Street Enhancements: Project Investment & Community Planning
- posted in: Knowledge Center
Many communities in the western United States face a twofold obstacle to effective community planning. These communities must balance popular demand for visually appealing streetscapes with limited city budgets and resources to construct and maintain them. On top of that, environmental consultants are tasked with the difficult process of cost-estimate analysis for these street enhancement projects. This requires extensive interagency and interdepartmental cooperation, as well as regimented data collection processes, to substantiate long-term funding needs.
Logan Simpson’s work with the Cheyenne Metropolitan Planning Organization can provide us with one such example of how community planning teams can organize data to build community consensus.
In this project, the City of Cheyenne was faced with implementing several streetscape redevelopment initiatives. Following an extensive collaboration with the Cheyenne MPO, the Cheyenne Public Works Department, the Cheyenne Parks and Recreation Department, Laramie County, and the Wyoming Department of Transportation, Logan Simpson developed a mechanism that assists in the selection and cost estimation of right-of-way enhancements
The system is a combination of three documents: 1) the Cheyenne Area Street Enhancement Toolbox, 2) the Cheyenne Area Streetscape Enhancement Worksheet, and 3) the Streetscape Enhancement Best Practices Analysis.

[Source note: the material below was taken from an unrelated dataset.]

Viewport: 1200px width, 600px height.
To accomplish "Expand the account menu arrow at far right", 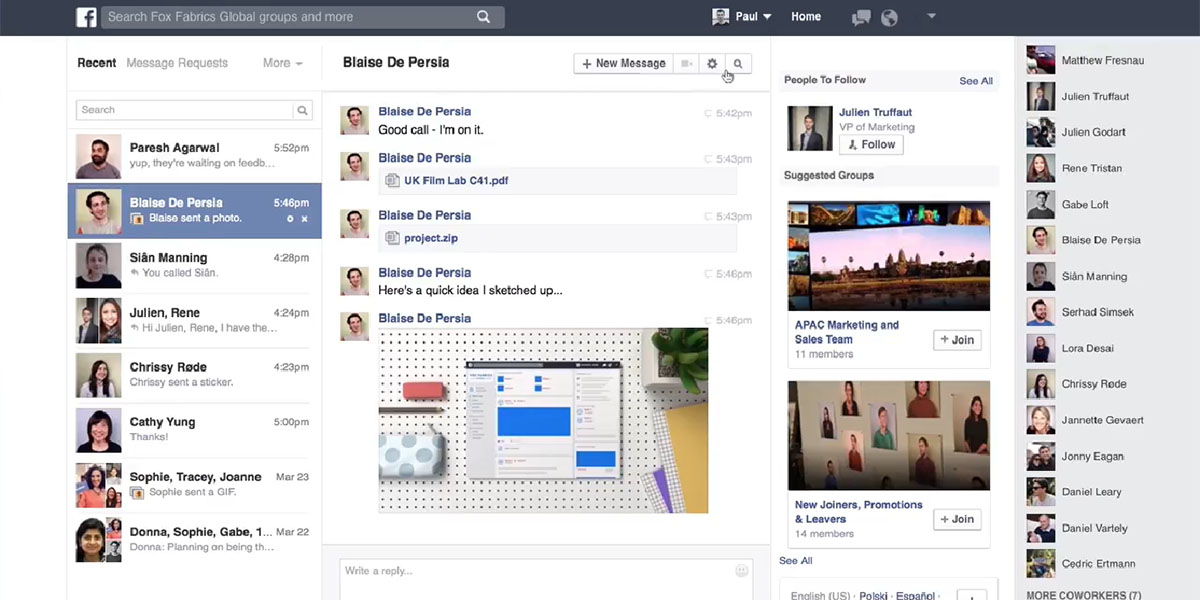I will (931, 16).
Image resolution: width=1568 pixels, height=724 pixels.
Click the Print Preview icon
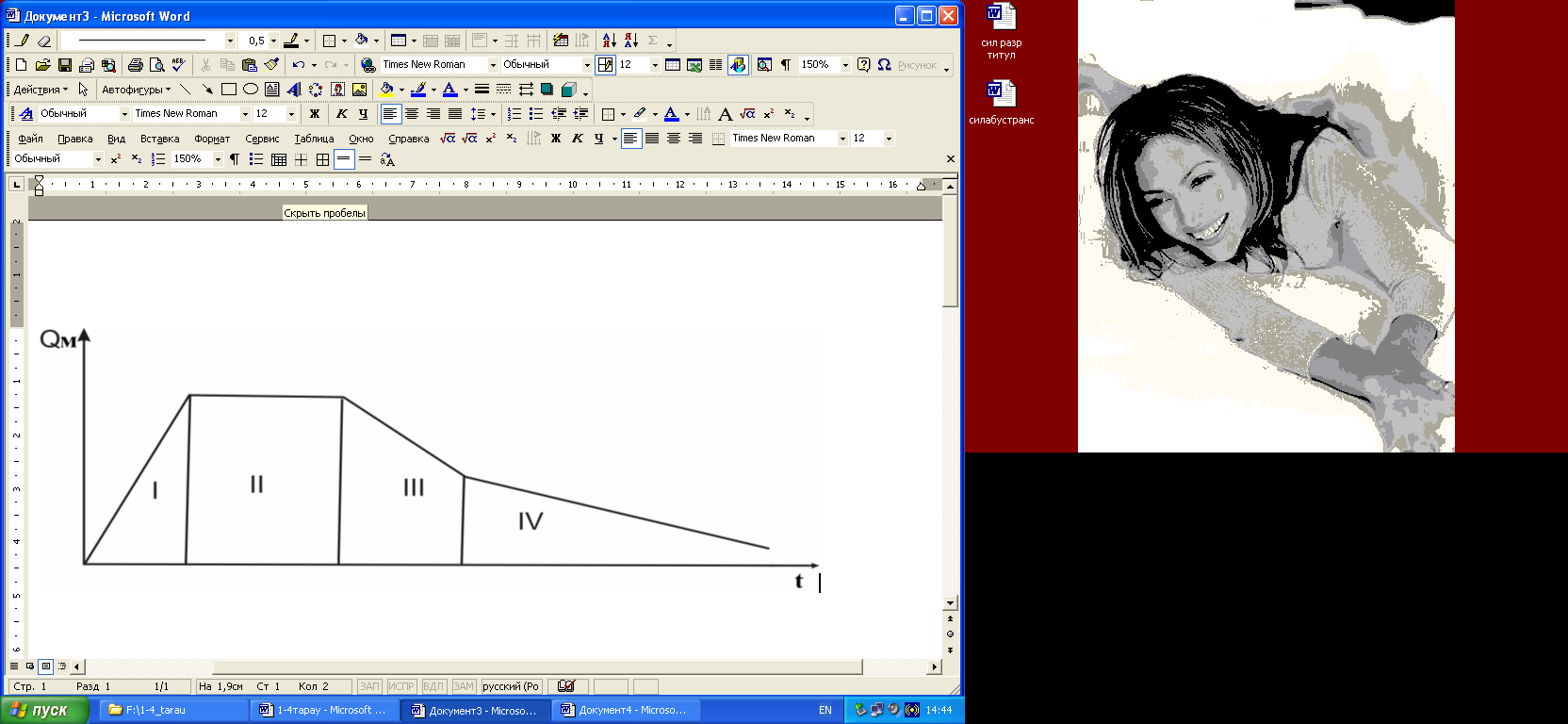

1) The Cheyenne Area Street Enhancement Toolbox is an illustrative document that provides nine prototype streetscape designs. Each design is uniquely adapted to suit the city’s extreme environmental conditions and character. Each prototype is then presented with associated capital requirements and annual replacements and maintenance costs over a twenty-year cycle.
2) The Cheyenne Area Streetscape Enhancement Worksheet is a dynamic spreadsheet that provides users the ability to mix and match different streetscape elements within the Toolbox. The worksheet then calculates an estimate for the capital and long-term funding requirements. It can be updated periodically throughout project development or when material costs change significantly.
3) The Best Practices Analysis highlights the strategies five similar western communities use to manage and fund their streetscape projects. This research provided the basis for the design and cost of the nine prototypes for the City of Cheyenne.
With relative ease, these tools can be customized according to the specific budget and needs of other communities, providing a more comprehensive and long-term strategy for street enhancement projects. Logan Simpson Design’s tools are in place now and continually have a profound impact on the way the City of Cheyenne moves forward with community planning and environmental design initiatives.